Le groupe Agir ensemble soutient donc pleinement le Gouvernement dans la mise en oeuvre de ce PLFSS. Certes, tout n'y est pas parfait, et je déplore que de trop nombreux amendements aient été jugés irrecevables ou même rejetés : certains points mériteront des ajustements.
Ainsi, nous aurions souhaité des engagements plus concrets au sujet de la chaîne du médicament. Il est urgent de prendre en compte les enjeux de l'attractivité, un préalable essentiel aux relocalisations, et il est tout aussi urgent de donner de la prévisibilité à l'ensemble du secteur par une programmation pluriannuelle. Le cas particulier des grossistes-répartiteurs est extrêmement inquiétant. Tous les ans, l'examen du PLFSS est pour nous l'occasion d'appeler l'attention sur leur situation mais, cette année, le modèle de régulation semble avoir atteint des limites, certains de ses acteurs se trouvant en très grande difficulté.

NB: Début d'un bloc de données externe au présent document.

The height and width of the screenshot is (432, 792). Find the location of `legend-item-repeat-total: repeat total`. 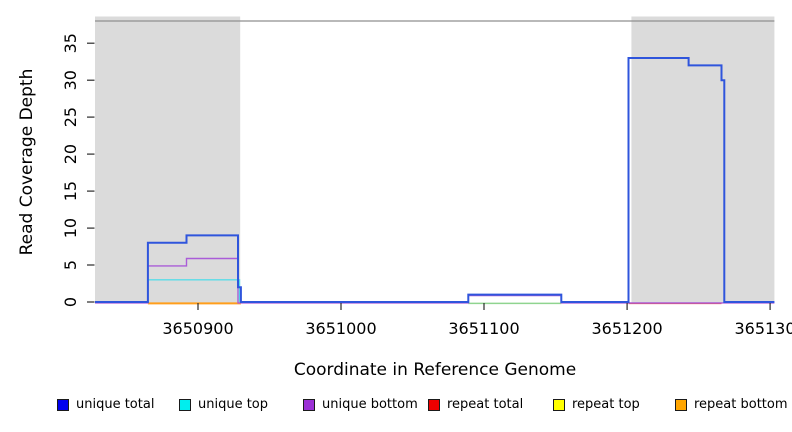

legend-item-repeat-total: repeat total is located at coordinates (476, 405).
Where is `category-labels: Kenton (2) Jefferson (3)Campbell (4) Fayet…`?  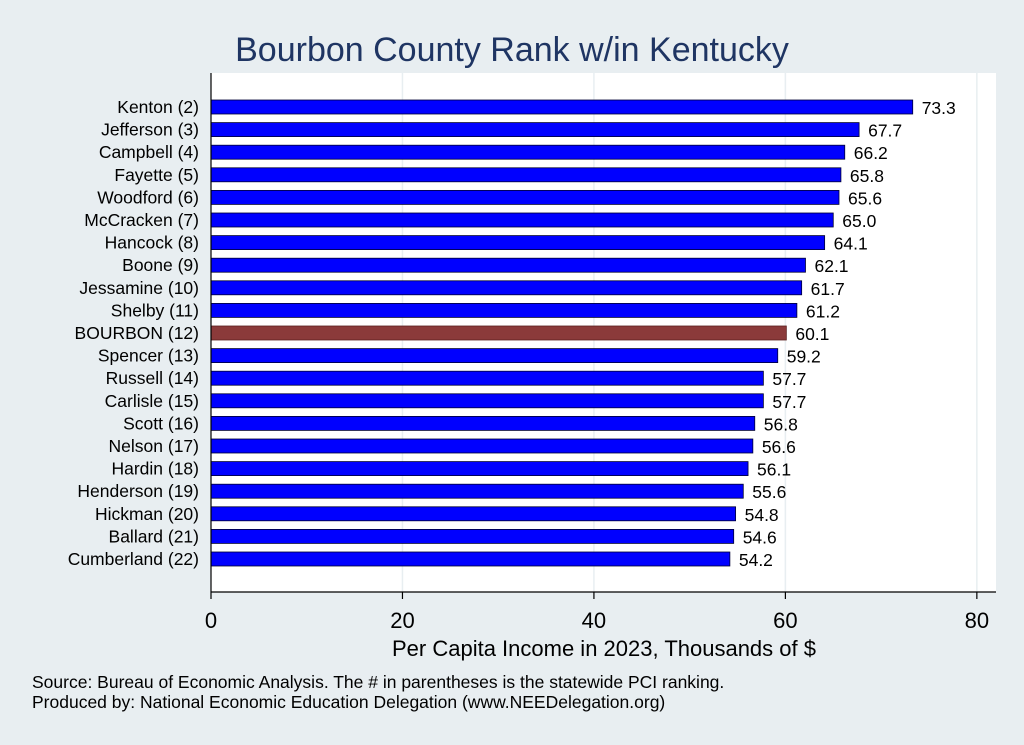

Pour ce qui est du Ségur, notre groupe souligne l'importance d'assurer une équité de traitement entre les secteurs dans la mise en oeuvre des revalorisations. Les acteurs du privé lucratif s'inquiètent à bon droit d'une éventuelle inégalité de traitement avec le public. Au demeurant, il faudra impérativement mettre en place un Ségur de la santé libérale et revoir la situation globale de ces professionnels qui n'ont pas démérité non plus face au covid-19.
Ce PLFSS n'en constitue pas moins à la fois une rupture et un début de rattrapage.
L'ONDAM pour 2020, à la hauteur de l'effort gigantesque de nos soignants, atteint 217 milliards d'euros. Il prévoit des revalorisations sans précédent en direction de l'hôpital et des EHPAD. J'ajoute que c'est une nouvelle promesse tenue du Gouvernement, pratiquement sans équivalent depuis des décennies.
La reprise de la dette hospitalière de 13 milliards d'euros est une excellente mesure venant mettre un terme à dix ans de gestion à courte vue de notre hôpital public, qui a dégradé la situation financière des établissements et empêché tout investissement dans les structures.
Cinq ans après la loi d'adaptation de la société au vieillissement – ASV – de 2015, la création d'une cinquième branche est une étape importante pour prendre enfin à bras-le-corps le défi du vieillissement et de la perte d'autonomie.
Dans le même temps, 150 millions d'euros s'ajoutant aux 80 millions d'euros destinés à la prime covid viendront renforcer dès avril 2021 l'attractivité des métiers du domicile. Je salue le travail de la ministre déléguée chargée de l'autonomie, Brigitte Bourguignon, dans ce qui constitue un progrès essentiel, tout en soulignant que ce n'est qu'un premier pas : pour bâtir un cadre rénové du domicile, nous attendons le Laroque de l'autonomie, mais surtout la loi relative au grand âge et à l'autonomie.
Le passage du congé de paternité à vingt-huit jours et le décalage de la prime de naissance constituent des progrès pour les familles. La branche famille a trop souvent été le parent pauvre du PLFSS ; ce n'est pas le cas cette année et il faut s'en féliciter.
Parce qu'il est urgent d'agir, le groupe Agir ensemble soutiendra pleinement cette loi de rattrapage. Il est cependant essentiel que les prochains PLFSS amplifient cette dynamique et donnent à notre système de santé les moyens nécessaires pour faire face aux enjeux sanitaires et sociaux du XXIe siècle.